• Stated exercise 1
Return every line of the rows below that contains the string "dimensions". Case counts.

• Selected text
2013/10/09

Role Play 101 #14: Story Telling for Dungeon Builders

At times it may seem there are two kinds of role players, the dungeon-type gamers, and the story-gamers. Two styles of play that are worlds apart. Dungeoneers may feel lost in a story type game, story gamers feel underestimated in a dungeon. But the styles may have more in common than it may seem, and in fact you could write a story as if it were a "dungeon".

The Difference: Story vs Dungeon

Dungeon gamers generally love Dungeons & Dragons in one form or another, Story gamers often don't - and instead prefer more "open" games where character and story are more important. The first group likes to just get into the action, and let any stories unfold as they do, if at all. The second group likes to get into their roles, and want to feel their heroes lives unfold in a story resembling an exciting movie or book - something with a plot, or at least something with some real depth and if possible a beginning and an end.

[Rows for finding displayed items]
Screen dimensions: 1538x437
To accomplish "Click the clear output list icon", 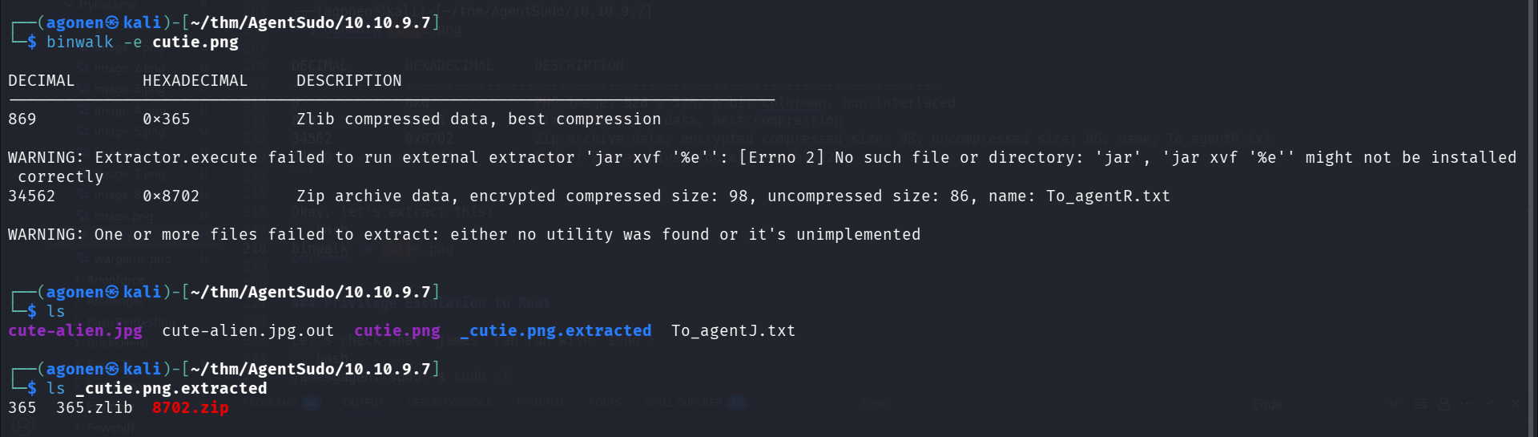I will pyautogui.click(x=1420, y=404).
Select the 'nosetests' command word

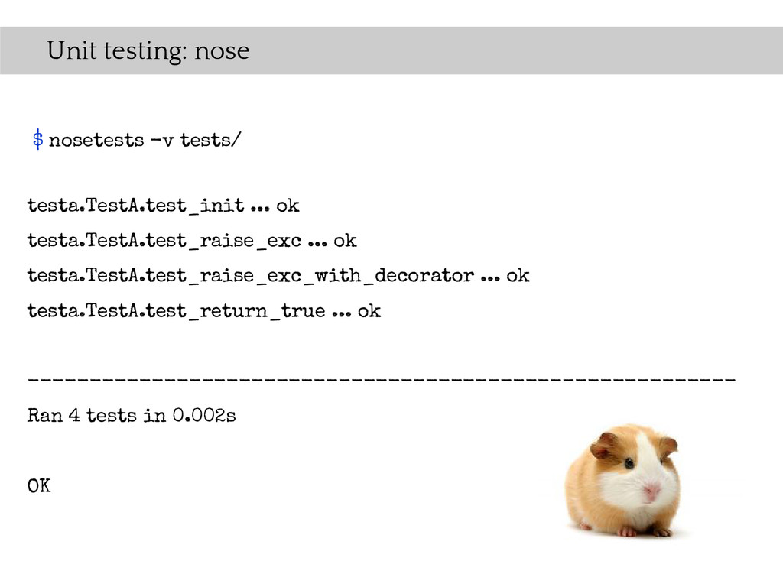coord(96,141)
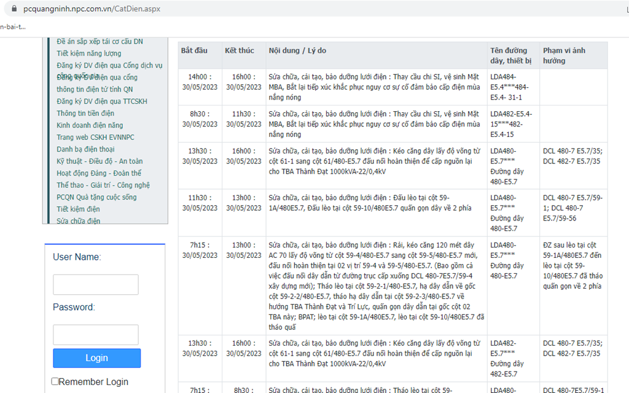The width and height of the screenshot is (629, 393).
Task: Visit PCQN Quà tặng cuộc sống link
Action: 96,197
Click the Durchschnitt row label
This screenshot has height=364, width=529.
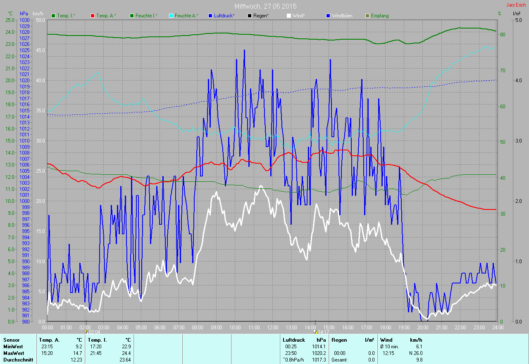17,360
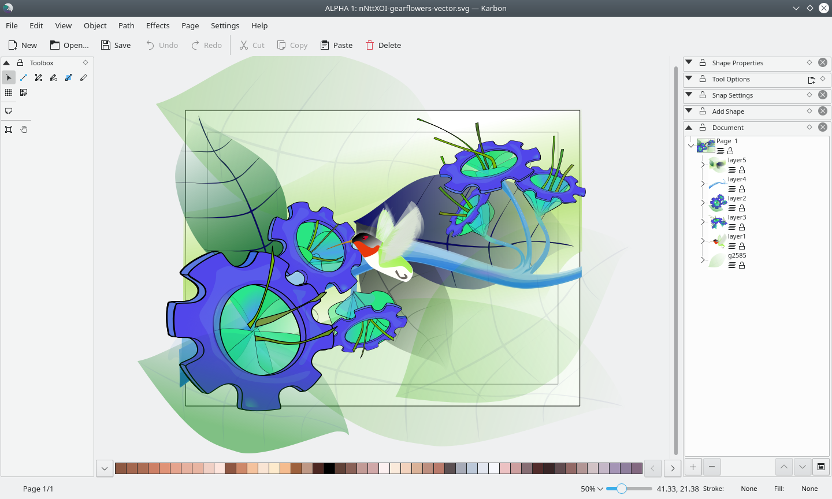This screenshot has height=499, width=832.
Task: Click the freehand Pencil tool
Action: 84,77
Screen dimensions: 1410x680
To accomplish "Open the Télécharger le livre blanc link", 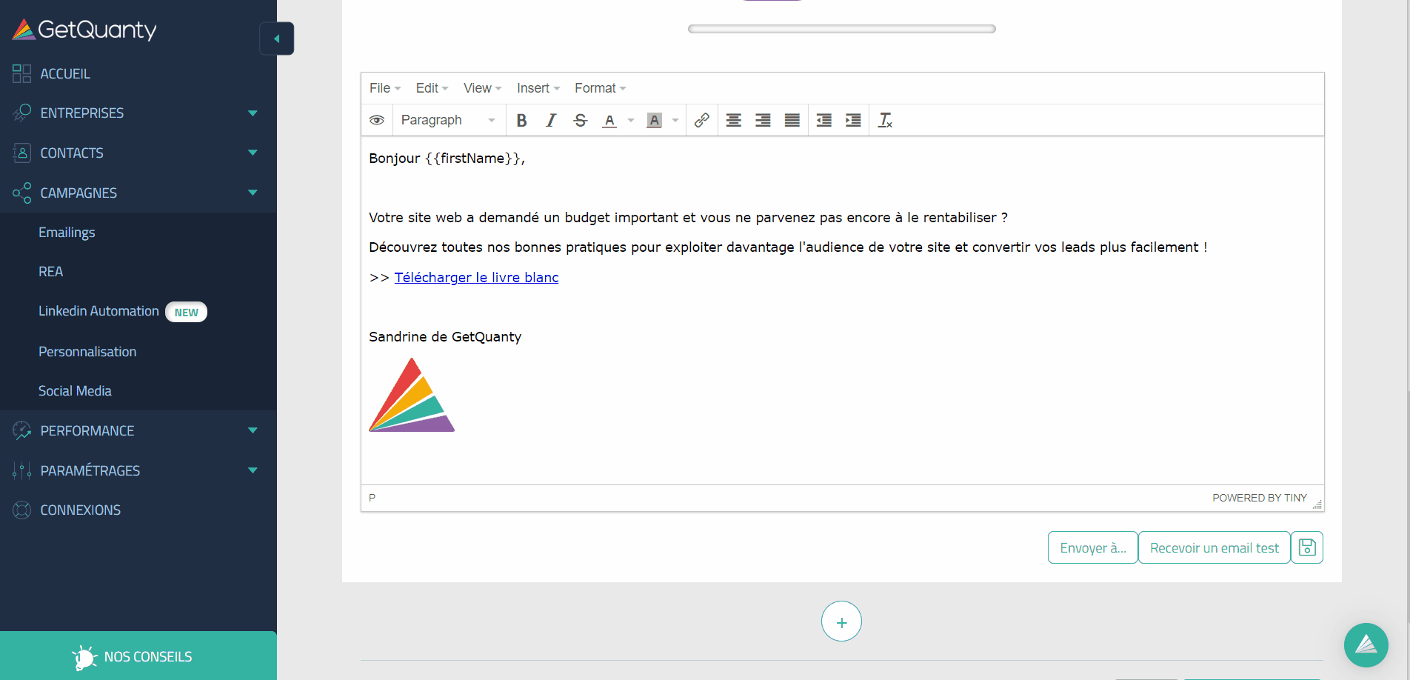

• Stated exercise 2
From the role-play article above, list the things its final sentence says the second group wants a story to have.

• Expected answer 1
Screen dimensions: 1538x437
Screen dimensions: 1410x680

• Expected answer 2
- a plot
- some real depth
- a beginning and an end